Stored data entries
____________________

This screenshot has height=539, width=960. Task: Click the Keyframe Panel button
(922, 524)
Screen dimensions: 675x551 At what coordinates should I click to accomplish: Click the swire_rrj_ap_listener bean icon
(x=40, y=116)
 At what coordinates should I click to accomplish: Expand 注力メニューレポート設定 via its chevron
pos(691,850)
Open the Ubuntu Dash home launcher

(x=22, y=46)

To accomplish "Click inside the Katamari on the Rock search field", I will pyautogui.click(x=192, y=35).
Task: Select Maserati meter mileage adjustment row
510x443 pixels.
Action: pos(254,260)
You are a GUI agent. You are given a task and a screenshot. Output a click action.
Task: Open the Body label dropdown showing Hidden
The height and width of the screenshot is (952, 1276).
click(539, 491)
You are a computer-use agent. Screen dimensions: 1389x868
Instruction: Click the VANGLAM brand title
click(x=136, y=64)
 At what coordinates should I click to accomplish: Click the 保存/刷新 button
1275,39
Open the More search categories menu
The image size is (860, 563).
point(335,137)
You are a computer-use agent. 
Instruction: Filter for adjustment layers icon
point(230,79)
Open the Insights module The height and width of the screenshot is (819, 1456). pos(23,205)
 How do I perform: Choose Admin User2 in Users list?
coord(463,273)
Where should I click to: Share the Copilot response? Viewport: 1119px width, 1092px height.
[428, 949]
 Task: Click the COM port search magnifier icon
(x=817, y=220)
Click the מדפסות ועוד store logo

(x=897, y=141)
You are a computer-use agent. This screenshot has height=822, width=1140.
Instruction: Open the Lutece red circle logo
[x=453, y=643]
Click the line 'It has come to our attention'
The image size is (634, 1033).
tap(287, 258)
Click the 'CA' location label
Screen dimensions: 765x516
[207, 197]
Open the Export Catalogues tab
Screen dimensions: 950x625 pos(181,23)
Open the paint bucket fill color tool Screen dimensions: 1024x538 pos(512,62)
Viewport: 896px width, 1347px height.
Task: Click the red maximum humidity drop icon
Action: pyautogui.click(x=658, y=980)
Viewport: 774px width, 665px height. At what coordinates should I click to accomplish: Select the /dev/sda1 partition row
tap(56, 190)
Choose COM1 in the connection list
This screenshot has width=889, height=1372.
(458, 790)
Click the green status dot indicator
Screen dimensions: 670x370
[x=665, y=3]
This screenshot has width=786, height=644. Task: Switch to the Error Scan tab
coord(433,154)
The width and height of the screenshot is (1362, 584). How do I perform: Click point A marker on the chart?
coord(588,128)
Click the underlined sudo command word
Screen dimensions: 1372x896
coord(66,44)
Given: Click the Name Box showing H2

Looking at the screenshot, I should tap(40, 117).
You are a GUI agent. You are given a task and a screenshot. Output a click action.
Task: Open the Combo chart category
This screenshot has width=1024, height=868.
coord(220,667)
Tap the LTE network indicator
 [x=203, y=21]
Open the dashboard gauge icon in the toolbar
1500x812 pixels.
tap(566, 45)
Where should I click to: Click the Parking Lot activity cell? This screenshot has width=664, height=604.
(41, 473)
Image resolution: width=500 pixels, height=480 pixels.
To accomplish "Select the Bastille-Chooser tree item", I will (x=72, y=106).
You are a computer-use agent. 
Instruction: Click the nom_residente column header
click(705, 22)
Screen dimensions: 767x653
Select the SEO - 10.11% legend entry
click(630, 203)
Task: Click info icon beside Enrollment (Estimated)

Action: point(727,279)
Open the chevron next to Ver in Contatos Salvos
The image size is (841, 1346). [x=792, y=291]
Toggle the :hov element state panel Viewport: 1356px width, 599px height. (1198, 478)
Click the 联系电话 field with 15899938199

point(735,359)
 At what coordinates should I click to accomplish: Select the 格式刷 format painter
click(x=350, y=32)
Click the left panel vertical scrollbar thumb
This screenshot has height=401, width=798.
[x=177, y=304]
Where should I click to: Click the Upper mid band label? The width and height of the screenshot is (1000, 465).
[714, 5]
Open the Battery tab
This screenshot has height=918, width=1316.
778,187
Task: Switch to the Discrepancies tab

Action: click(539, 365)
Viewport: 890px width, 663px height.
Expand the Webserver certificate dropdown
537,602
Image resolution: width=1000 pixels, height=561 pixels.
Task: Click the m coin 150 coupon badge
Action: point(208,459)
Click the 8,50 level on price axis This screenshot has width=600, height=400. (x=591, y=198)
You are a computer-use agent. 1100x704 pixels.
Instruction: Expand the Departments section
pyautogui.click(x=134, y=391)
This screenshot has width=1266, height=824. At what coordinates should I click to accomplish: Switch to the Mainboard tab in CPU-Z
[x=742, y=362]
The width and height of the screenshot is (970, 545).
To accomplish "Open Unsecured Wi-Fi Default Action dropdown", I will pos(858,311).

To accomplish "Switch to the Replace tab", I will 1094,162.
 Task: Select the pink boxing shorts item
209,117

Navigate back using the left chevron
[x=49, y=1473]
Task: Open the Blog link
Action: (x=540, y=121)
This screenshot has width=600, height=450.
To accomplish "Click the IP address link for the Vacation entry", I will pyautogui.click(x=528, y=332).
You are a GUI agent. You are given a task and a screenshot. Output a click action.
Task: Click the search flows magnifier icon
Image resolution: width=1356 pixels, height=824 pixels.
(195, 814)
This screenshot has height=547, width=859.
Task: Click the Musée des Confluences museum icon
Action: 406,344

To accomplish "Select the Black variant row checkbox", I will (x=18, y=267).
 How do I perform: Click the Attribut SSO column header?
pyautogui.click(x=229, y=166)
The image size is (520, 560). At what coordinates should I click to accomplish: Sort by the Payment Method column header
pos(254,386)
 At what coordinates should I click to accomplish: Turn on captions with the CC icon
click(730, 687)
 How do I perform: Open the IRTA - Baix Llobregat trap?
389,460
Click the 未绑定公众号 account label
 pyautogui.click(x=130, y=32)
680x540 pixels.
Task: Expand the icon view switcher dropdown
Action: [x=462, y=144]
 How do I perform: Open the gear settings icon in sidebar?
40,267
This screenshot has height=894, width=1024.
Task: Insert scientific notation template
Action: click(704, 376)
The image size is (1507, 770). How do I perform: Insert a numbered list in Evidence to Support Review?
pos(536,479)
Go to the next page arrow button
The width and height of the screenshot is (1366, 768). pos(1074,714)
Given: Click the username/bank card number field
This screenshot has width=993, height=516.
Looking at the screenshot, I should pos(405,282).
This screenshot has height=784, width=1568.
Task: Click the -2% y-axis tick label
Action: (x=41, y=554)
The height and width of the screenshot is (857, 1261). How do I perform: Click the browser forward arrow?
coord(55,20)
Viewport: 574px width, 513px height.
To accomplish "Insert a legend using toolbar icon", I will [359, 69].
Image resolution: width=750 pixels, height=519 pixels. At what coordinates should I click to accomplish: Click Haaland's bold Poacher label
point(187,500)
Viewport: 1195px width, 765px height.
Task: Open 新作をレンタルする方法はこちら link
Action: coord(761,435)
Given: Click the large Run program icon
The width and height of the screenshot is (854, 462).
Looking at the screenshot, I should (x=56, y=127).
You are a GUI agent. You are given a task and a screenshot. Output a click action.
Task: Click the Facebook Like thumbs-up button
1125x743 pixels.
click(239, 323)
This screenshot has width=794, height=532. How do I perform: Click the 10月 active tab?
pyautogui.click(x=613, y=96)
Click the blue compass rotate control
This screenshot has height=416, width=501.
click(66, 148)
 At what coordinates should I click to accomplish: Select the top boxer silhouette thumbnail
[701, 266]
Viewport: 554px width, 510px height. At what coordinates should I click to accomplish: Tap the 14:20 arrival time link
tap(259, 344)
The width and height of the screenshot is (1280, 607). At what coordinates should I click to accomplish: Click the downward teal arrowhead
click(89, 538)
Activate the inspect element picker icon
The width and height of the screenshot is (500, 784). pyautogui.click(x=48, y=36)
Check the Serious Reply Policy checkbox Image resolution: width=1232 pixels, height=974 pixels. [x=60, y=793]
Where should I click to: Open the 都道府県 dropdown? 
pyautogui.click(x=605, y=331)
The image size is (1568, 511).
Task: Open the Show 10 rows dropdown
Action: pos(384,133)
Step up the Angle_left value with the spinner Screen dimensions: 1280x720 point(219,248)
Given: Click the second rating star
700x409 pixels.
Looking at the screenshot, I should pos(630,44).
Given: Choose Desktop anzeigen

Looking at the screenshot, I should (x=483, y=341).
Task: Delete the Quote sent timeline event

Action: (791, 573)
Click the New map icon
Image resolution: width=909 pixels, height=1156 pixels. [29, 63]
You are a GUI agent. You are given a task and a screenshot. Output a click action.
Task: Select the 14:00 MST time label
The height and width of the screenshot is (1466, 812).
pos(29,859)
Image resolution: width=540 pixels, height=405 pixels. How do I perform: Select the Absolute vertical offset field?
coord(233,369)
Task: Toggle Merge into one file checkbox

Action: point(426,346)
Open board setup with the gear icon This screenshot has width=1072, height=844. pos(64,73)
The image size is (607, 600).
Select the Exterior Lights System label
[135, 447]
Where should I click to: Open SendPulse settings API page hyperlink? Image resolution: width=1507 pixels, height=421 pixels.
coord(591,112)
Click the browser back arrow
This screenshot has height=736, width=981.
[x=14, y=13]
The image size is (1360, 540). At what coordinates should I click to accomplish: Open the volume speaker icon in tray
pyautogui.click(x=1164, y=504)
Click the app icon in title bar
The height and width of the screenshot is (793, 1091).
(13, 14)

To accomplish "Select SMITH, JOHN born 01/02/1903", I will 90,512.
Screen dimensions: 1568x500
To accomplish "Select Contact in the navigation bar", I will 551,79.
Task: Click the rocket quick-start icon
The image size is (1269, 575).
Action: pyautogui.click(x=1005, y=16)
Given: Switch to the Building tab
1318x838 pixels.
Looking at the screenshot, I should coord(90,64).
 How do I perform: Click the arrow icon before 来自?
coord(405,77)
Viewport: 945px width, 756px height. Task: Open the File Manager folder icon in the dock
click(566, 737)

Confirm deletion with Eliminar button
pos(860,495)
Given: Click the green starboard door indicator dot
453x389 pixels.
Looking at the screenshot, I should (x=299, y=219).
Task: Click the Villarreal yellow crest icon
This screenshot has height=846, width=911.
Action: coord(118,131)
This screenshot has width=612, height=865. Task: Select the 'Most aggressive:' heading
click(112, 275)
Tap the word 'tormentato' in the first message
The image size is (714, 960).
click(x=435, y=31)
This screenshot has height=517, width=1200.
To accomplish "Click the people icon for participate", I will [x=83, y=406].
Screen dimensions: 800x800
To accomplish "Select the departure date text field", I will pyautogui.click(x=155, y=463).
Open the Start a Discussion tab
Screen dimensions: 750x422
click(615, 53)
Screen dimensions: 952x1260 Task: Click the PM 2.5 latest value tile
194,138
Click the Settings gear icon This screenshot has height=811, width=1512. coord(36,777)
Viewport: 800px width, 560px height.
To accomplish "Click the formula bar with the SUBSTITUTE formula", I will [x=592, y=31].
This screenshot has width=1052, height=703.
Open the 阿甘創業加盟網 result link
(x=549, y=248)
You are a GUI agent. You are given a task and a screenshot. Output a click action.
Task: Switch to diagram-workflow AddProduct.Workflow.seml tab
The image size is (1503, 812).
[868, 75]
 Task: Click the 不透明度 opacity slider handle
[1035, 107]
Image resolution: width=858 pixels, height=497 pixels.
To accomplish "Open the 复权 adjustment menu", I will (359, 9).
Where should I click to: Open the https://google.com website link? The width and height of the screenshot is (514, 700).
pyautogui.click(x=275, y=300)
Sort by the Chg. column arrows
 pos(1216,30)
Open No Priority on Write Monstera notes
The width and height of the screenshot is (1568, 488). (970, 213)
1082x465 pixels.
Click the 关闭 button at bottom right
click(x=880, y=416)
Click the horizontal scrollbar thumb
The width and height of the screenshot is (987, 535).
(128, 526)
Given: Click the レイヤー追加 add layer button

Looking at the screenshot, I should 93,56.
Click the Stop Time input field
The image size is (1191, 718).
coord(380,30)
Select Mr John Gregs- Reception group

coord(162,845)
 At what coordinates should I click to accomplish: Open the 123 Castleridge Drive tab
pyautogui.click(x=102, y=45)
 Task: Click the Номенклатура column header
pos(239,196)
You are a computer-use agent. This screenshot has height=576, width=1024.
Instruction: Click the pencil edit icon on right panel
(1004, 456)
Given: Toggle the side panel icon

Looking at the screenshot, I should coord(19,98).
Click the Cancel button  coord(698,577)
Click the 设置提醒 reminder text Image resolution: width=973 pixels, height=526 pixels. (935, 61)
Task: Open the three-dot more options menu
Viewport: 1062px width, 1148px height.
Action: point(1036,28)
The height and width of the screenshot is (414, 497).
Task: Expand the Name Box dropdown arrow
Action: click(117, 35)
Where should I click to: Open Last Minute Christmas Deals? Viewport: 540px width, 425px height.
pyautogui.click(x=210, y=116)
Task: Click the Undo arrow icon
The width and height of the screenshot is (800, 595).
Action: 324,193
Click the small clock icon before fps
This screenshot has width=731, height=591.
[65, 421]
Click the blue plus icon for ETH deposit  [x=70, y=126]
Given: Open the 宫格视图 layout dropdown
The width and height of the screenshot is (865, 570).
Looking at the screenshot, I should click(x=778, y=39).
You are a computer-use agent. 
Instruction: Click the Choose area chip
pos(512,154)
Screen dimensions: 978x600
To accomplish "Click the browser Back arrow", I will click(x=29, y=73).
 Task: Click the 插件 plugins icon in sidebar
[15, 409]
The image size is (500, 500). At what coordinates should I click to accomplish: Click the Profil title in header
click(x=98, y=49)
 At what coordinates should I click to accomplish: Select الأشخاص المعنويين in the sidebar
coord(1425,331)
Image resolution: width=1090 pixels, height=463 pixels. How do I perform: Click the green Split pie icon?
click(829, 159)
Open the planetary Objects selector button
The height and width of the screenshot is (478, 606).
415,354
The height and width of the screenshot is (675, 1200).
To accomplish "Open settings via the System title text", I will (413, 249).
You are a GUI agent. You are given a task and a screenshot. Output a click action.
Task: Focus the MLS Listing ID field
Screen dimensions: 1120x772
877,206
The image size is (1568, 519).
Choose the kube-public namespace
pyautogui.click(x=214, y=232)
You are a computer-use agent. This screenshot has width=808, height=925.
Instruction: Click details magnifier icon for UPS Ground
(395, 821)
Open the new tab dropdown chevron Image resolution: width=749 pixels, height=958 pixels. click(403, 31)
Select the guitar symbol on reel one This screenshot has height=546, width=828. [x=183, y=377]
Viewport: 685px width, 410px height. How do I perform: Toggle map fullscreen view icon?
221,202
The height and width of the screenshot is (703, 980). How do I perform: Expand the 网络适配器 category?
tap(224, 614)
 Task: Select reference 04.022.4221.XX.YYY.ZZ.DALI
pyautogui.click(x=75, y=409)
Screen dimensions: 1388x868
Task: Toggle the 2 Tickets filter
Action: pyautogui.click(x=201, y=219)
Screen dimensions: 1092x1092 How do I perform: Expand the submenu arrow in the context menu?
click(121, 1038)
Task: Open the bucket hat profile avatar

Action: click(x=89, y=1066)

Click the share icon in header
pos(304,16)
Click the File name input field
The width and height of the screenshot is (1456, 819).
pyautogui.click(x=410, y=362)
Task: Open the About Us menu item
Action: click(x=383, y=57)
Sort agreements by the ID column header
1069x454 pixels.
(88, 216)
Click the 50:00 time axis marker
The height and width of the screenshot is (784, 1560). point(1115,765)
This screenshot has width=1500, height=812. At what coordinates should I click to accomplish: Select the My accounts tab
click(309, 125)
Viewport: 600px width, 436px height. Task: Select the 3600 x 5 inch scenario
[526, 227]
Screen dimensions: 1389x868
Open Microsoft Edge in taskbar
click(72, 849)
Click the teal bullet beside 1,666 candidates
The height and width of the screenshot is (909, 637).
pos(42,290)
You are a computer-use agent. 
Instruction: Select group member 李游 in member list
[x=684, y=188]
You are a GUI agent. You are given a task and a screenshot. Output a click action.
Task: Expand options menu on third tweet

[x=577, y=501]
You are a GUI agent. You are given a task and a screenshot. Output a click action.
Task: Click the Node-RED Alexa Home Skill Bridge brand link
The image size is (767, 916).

____________________

Using the data above, transcribe the lines that run from the line with "has width=808, height=925." to the line with "Open the new", both ends kept, and output nothing else.

» **Finished task**
You are a computer-use agent. This screenshot has width=808, height=925.
Instruction: Click details magnifier icon for UPS Ground
(395, 821)
Open the new tab dropdown chevron Image resolution: width=749 pixels, height=958 pixels. click(403, 31)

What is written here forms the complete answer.